Figure 2.

Buspirone at high dosages protects nigro-striatal dopaminergic neurons from degeneration. TH mRNA (A) and protein expression in the midbrain (B,C). Representative photomicrographs depicting TH immunoreactivity and semi-quantitative measurement of staining intensity in the SNpc, scale bar = 150 µM (D,E). Striatal DAT mRNA (F) and protein expression (G,H). Gene expression was measured by qRT-PCR and quantified using the ΔΔCt method after normalization to s18 (the housekeeping gene). qRT-PCR results are reported as mean fold changes with respect to vehicle-treated control mice. Protein expression was determined by Western blot and normalized to GAPDH (the loading control).
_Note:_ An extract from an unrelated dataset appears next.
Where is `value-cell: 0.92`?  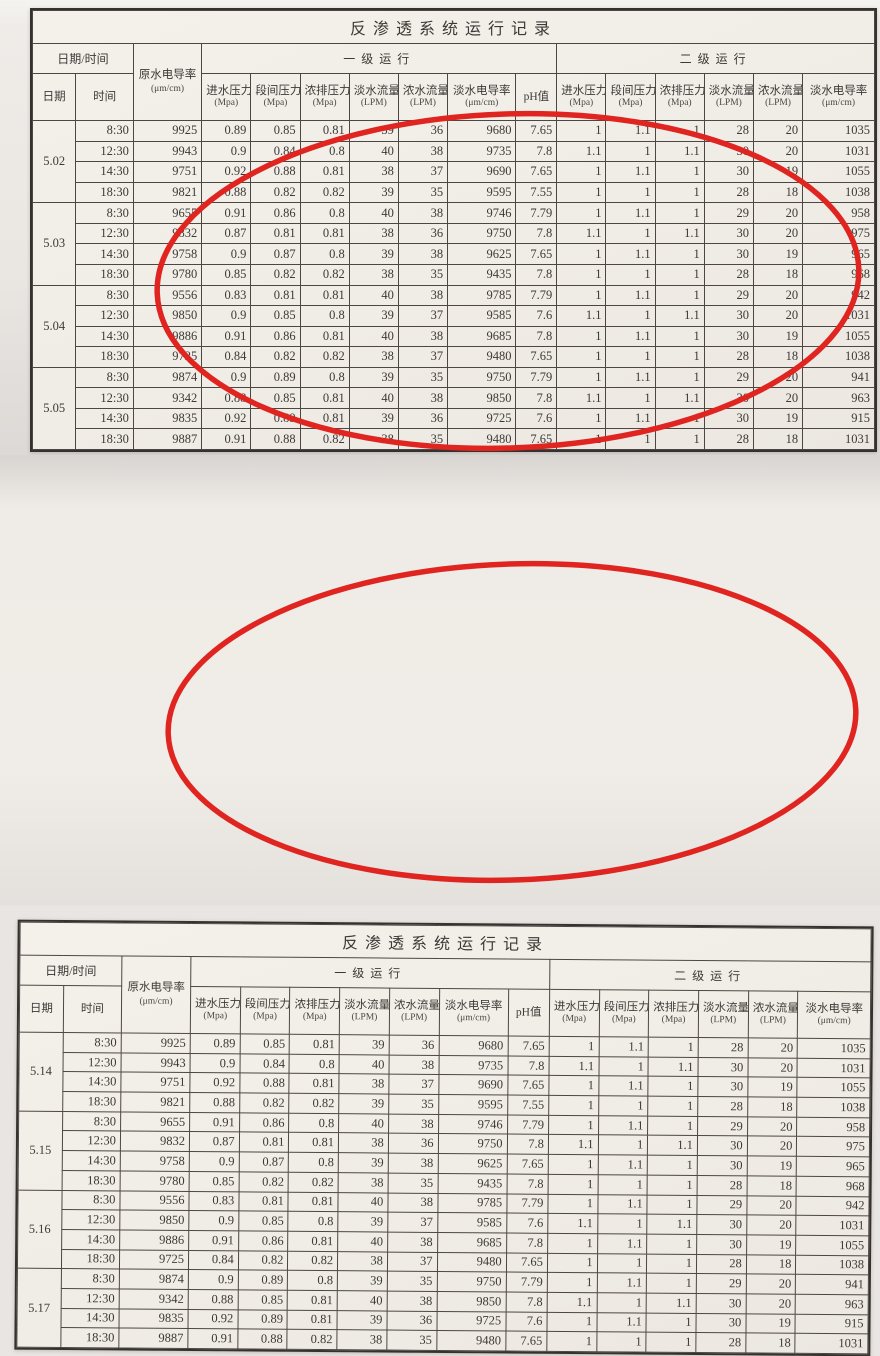
value-cell: 0.92 is located at coordinates (214, 1082).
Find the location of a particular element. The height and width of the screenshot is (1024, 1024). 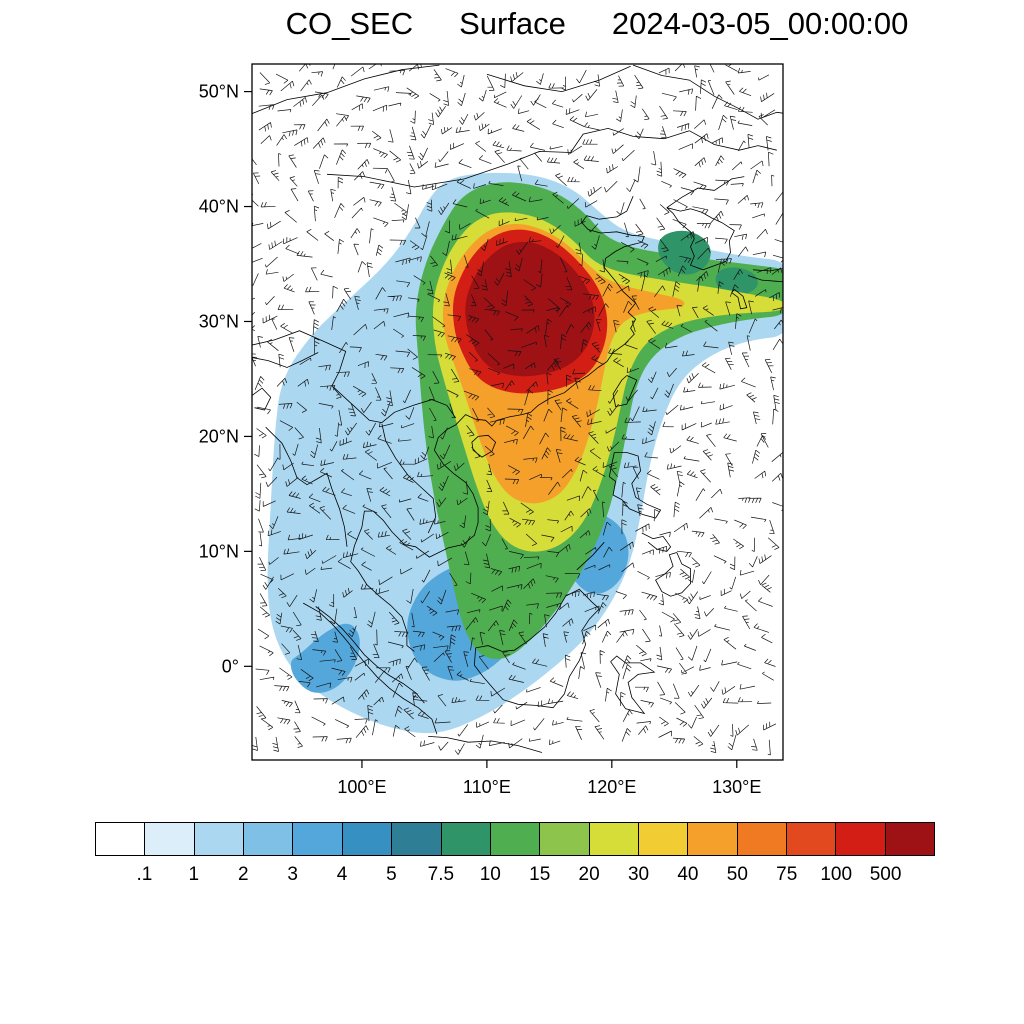

lon-tick-label: 130°E is located at coordinates (736, 787).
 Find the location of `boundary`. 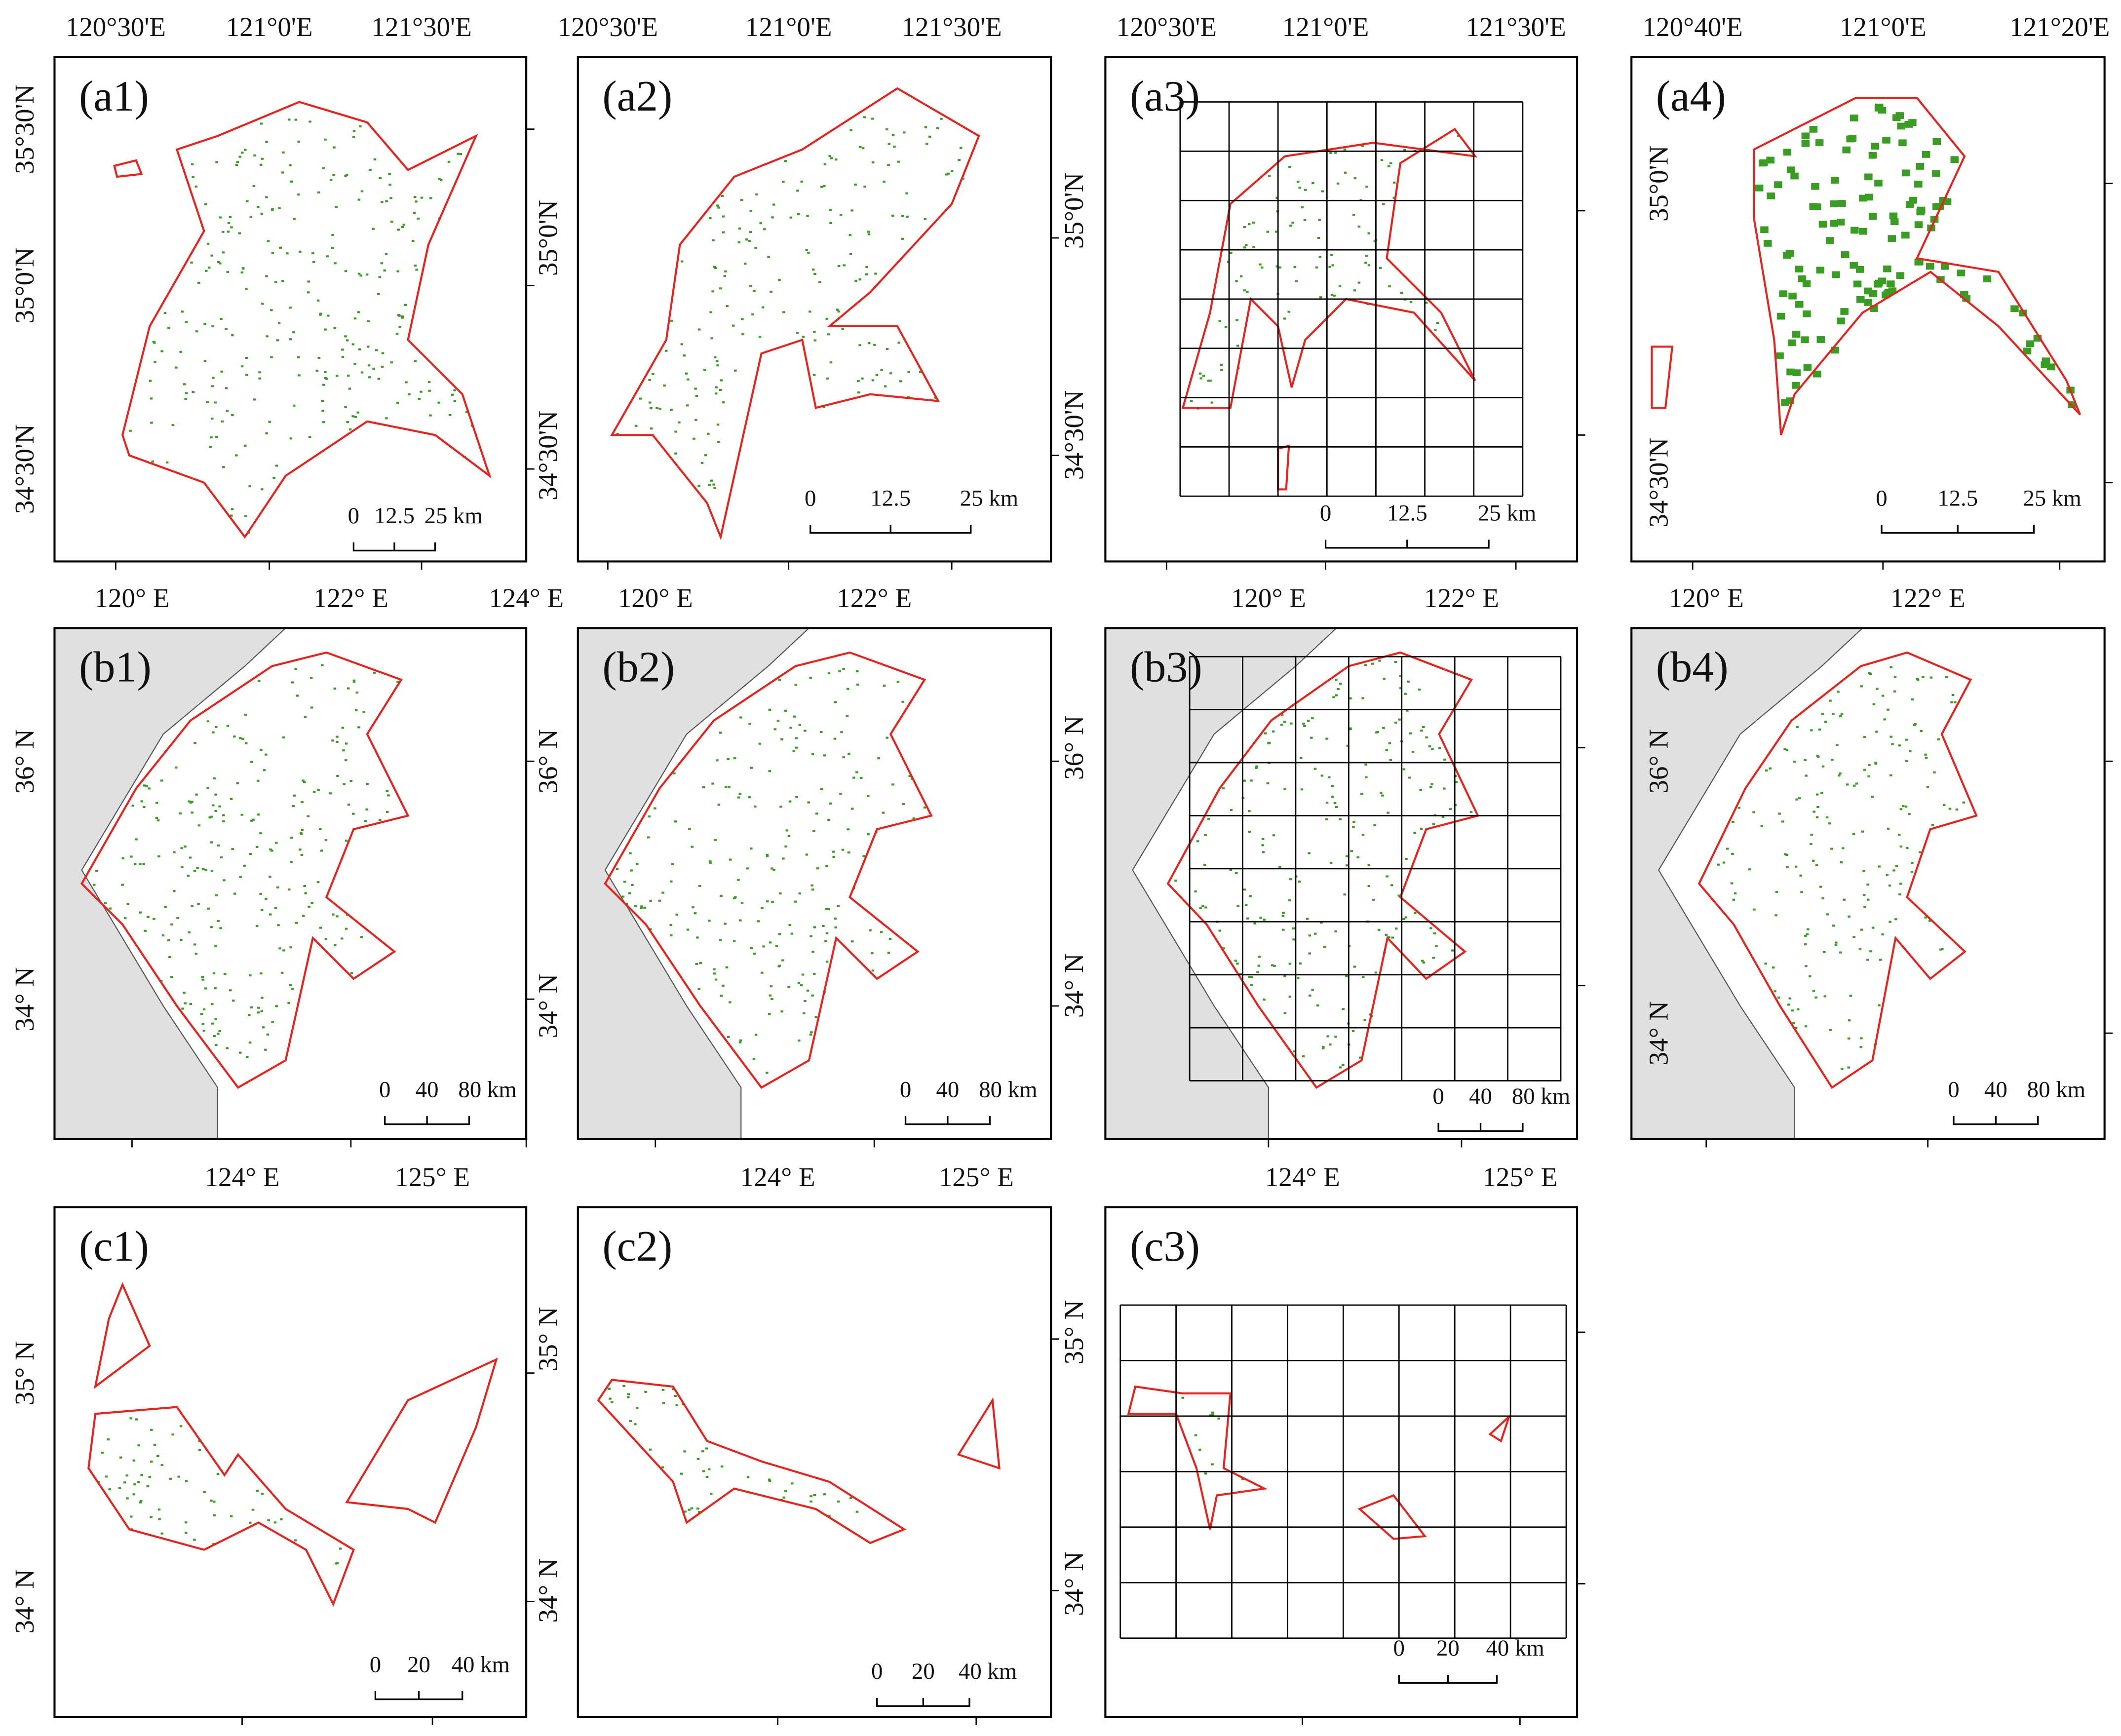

Western blots are cropped and removed lanes depicting drug-treatment controls are included in Supplementary Figure S1. Densitometry results are presented as means ± S.E.M. TH-positive cells are reported as the percent of TH-positive cells normalized to the total number of nuclei ± S.E.M. Data represents 3–4 mice per group. * p < 0.05, *** p < 0.001, or **** p < 0.0001, ## p < 0.01, ### p < 0.001, or #### p < 0.0001, as determined by an ANOVA followed by Dunnett’s post-hoc test. TH, tyrosine hydroxylase; DAT, dopamine transporter; GAPDH, glyceraldehyde 3-phosphate dehydrogenase; kDa, Kilodalton; s18, ribosomal protein s18 gene.